Source: The Land Trust
The Land Trust reports that in 2021, more than 4,000 acres were conserved. For the organization, this is the single biggest year in conserved acreage in the last decade—for a total of 31,511 protected acres in its history. Even in a turbulent year, there are several more projects in progress and the Land Trust expects to carry this momentum into 2022.
The implementation of the Land Trust’s 5-year strategic plan has served as the organization’s North Star in building partnerships, identifying key projects, and finding ways to innovate community land conservation. This year, projects like Yellow Foxtrot, Jalama Canyon Ranch, and most recently, the Tranquillon Conservation Project, protected habitat for endangered species, rare habitats, renewable energy, and the livelihoods of farm and ranch families throughout Santa Barbara County. In a year marked by an ongoing pandemic and natural disasters like drought and the Alisal Fire, the Land Trust has leveraged unprecedented opportunities for beneficial land conservation to address growing community concern for climate change and equity.

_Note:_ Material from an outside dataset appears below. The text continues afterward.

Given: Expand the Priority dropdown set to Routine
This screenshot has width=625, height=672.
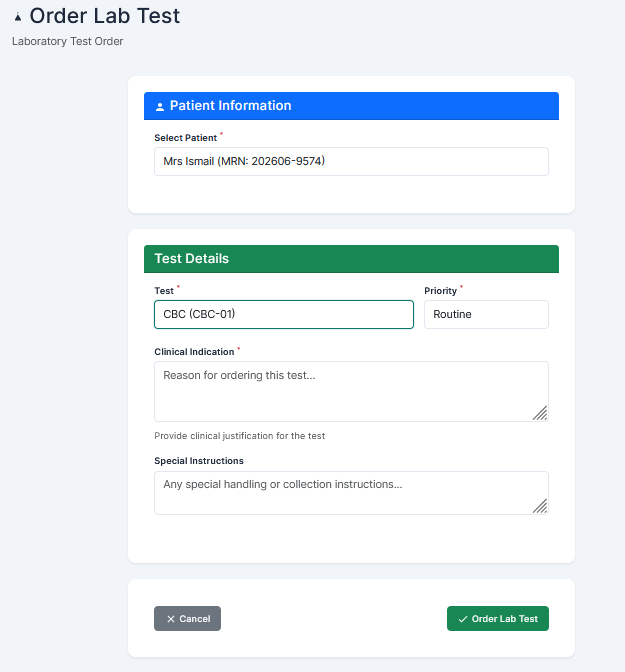Looking at the screenshot, I should coord(486,315).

The Alisal Fire burned more than 17,000 acres in a week, including much of the Arroyo Hondo Preserve, a community resource owned and operated by the Land Trust. While preserve staff and historic structures are safe and unharmed, the damage underlined the urgency of strategically conserving land. “COVID really reminded people how important it is to get outside. And this fire reminded us how vulnerable we are and how important it is to have places like this to create a natural buffer in our land,” said Land Trust executive director Meredith Hendricks. The access roads and patchwork of national forest, agricultural, and conserved open space created buffer zones that allowed fire crews to protect the homes of more than 800 people.
Strategically conserving land remains a top priority of the Land Trust in support of the county, state, and federal commitments to achieve 30×30—conserving 30% of U.S. land, inland freshwater, and oceans by 2030 for a more just and resilient climate and economy for present and future generations. For local leaders like Senator Monique Limón, conserving city, county, and state parks are a practical way to invest in underserved communities and raise quality of life for all. “I applaud the work Land Trust continues to achieve,” said Senator Limón, “we are fortunate to have them in our district conserving surrounding land and local ecosystems while reminding us that preserving, protecting, and providing access to public land for future generations is essential.”

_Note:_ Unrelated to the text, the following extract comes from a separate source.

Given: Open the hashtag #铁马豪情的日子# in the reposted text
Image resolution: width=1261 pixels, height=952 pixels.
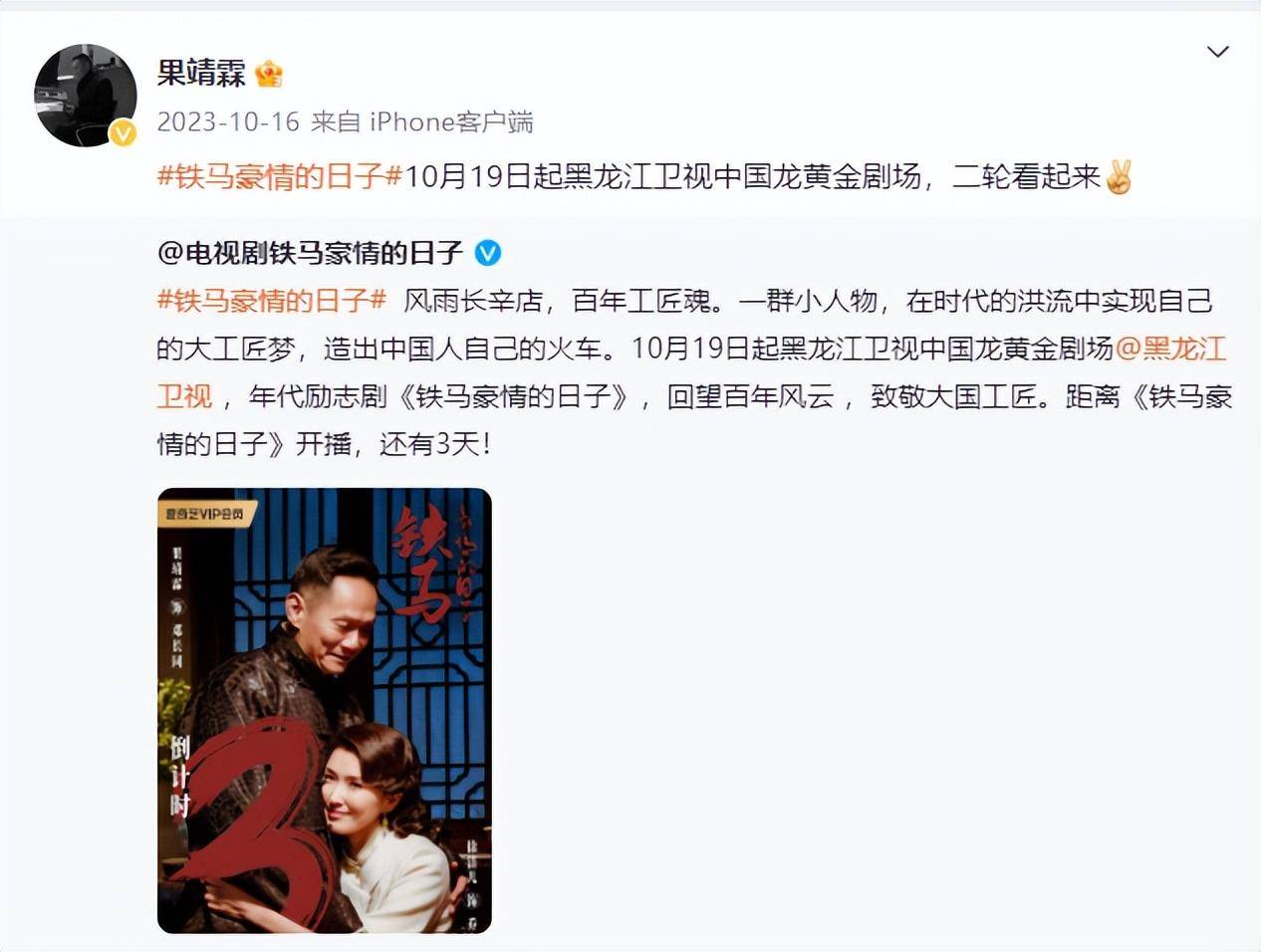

With this in mind, the Land Trust has no plans to slow down. The organization continues to build capacity to meet opportunities to conserve land that protects urban areas from fire, nourishes people and wildlife through open space and local food, and actively supports farm and ranch families. For Hendricks, “land conservation plays an important role in building Santa Barbara County’s equity and climate resilience and we are beyond excited about the sheer volume and potential of the work ahead.”